Last Updated 12 September 2019, 20:53 IST

With fewer number of girls studying physical sciences, mathematics and engineering courses, the Union Science Ministry is set to launch a programme to encourage and mentor 50,000 girl students from all over the country to pursue an academic career in such subjects in top colleges.

To be named Vigyan Jyoti, the Department of Science and Technology programme would be spread to every district where meritorious girl students in Classes 9-12 and willing to join the programme voluntarily, would be offered a supporting hand.

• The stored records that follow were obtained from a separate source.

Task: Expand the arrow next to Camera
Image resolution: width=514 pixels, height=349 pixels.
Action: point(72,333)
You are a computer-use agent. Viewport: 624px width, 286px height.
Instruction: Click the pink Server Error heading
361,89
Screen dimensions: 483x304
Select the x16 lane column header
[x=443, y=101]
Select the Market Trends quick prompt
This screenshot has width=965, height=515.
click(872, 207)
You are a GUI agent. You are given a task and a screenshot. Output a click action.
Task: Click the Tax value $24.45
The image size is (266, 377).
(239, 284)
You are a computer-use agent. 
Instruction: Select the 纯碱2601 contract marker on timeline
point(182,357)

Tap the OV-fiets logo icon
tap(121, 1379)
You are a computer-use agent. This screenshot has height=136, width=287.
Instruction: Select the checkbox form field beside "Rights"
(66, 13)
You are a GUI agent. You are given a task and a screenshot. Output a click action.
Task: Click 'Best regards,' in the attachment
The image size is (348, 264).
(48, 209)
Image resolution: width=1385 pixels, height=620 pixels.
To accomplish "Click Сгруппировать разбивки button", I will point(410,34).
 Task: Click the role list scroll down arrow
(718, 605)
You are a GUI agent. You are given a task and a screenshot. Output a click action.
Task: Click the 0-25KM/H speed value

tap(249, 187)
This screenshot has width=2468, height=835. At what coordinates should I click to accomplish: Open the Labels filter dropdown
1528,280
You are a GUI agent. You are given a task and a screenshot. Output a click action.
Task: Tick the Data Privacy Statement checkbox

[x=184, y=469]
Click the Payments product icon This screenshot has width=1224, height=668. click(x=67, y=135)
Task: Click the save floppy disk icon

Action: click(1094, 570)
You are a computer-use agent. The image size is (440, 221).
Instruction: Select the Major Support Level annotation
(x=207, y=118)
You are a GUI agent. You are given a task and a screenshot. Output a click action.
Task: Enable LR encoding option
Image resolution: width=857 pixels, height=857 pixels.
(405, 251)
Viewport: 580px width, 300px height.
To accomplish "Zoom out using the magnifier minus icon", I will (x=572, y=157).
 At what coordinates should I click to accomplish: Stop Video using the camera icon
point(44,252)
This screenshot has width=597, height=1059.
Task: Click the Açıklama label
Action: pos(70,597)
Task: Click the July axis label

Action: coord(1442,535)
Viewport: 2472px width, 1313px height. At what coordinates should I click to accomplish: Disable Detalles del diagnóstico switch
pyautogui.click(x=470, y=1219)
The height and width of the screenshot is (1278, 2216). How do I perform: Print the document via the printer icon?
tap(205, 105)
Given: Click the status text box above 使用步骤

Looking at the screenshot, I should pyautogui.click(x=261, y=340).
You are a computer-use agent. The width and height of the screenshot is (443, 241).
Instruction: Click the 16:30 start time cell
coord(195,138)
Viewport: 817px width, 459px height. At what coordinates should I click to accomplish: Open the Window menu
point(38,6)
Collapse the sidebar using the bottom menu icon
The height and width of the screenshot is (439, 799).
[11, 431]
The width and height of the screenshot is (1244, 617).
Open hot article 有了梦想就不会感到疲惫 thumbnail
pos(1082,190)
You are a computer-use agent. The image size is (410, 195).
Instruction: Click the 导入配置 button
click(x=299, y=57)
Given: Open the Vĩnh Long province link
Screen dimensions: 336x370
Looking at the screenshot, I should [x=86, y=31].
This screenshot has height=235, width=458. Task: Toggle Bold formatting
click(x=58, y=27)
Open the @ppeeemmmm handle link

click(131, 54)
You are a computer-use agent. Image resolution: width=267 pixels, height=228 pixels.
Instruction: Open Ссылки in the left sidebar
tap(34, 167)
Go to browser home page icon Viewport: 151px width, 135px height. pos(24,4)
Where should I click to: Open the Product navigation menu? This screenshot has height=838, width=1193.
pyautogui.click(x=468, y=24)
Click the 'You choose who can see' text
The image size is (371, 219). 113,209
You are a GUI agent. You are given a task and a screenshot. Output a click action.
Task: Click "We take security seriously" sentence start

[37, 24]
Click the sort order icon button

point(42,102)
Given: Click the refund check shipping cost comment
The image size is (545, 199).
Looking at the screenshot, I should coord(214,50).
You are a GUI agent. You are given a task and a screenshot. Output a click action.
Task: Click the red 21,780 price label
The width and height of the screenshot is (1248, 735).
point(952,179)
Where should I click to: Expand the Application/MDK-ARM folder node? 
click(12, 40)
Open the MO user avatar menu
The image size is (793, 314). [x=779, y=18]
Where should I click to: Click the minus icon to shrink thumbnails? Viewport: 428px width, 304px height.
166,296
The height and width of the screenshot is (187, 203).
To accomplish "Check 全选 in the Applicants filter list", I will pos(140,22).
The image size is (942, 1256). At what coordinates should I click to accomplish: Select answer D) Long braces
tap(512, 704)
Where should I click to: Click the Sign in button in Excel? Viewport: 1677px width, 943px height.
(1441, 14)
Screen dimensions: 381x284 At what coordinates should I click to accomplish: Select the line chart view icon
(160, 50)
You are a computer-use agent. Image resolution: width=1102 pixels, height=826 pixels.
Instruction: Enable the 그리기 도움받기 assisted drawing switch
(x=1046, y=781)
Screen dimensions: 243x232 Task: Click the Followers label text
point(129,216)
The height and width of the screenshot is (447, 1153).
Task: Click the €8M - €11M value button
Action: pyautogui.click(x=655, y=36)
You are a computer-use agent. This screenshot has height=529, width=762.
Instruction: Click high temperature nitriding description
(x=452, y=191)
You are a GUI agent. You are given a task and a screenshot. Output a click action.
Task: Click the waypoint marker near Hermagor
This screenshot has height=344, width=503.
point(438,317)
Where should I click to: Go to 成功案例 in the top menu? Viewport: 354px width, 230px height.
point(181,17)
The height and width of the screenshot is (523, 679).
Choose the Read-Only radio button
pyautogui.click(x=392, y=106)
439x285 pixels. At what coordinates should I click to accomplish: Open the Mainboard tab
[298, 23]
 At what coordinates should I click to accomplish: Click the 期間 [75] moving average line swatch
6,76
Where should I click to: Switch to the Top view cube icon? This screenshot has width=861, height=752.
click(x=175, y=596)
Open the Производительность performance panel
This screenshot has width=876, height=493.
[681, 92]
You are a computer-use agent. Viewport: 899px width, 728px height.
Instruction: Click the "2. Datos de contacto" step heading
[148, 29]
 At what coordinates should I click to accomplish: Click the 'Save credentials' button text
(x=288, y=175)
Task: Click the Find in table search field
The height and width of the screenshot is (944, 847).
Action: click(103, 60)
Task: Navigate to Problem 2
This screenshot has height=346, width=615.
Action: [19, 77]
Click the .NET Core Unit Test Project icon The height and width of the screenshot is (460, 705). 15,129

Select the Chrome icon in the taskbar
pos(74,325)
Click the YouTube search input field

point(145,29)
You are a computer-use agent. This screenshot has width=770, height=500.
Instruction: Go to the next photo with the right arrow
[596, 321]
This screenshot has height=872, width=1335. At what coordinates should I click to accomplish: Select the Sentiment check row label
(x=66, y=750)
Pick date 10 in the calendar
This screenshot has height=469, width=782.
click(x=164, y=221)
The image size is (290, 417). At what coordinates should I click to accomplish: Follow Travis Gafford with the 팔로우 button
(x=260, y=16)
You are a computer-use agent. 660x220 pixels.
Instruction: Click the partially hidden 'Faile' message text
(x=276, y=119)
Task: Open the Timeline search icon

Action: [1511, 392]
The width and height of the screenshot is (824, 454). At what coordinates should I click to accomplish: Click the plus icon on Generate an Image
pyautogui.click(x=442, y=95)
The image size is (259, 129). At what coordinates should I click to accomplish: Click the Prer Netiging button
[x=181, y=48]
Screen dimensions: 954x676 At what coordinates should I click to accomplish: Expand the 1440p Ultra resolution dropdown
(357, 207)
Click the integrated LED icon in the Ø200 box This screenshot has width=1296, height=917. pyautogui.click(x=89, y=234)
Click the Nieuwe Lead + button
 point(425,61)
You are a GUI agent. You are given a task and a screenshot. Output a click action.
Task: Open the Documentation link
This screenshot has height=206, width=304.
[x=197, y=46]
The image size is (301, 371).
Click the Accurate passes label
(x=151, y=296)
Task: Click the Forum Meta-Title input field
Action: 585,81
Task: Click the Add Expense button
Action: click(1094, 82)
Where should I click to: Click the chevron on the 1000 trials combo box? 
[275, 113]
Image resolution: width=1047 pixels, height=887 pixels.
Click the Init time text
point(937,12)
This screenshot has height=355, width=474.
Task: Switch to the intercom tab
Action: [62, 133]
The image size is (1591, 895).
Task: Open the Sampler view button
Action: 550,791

“If you take out medicine and bio-sciences, the presence of women is less than 10% in other disciplines of science. The situation remains the same from my days in the IIT as a student,” Ashutosh Sharma, DST secretary and a professor at Indian Institute of Technology, Kanpur, said here at an interaction with the media.

The proposed scheme seeks to address the gender gap and offers a helping hand to girls willing to study science, technology, engineering and mathematics (STEM) subjects.

“Participation would be voluntary. Those who are not going to the coaching classes can join. It will be for those who have the desire but no opportunity. The aim is to provide a level playing field to the girls,” Sharma said.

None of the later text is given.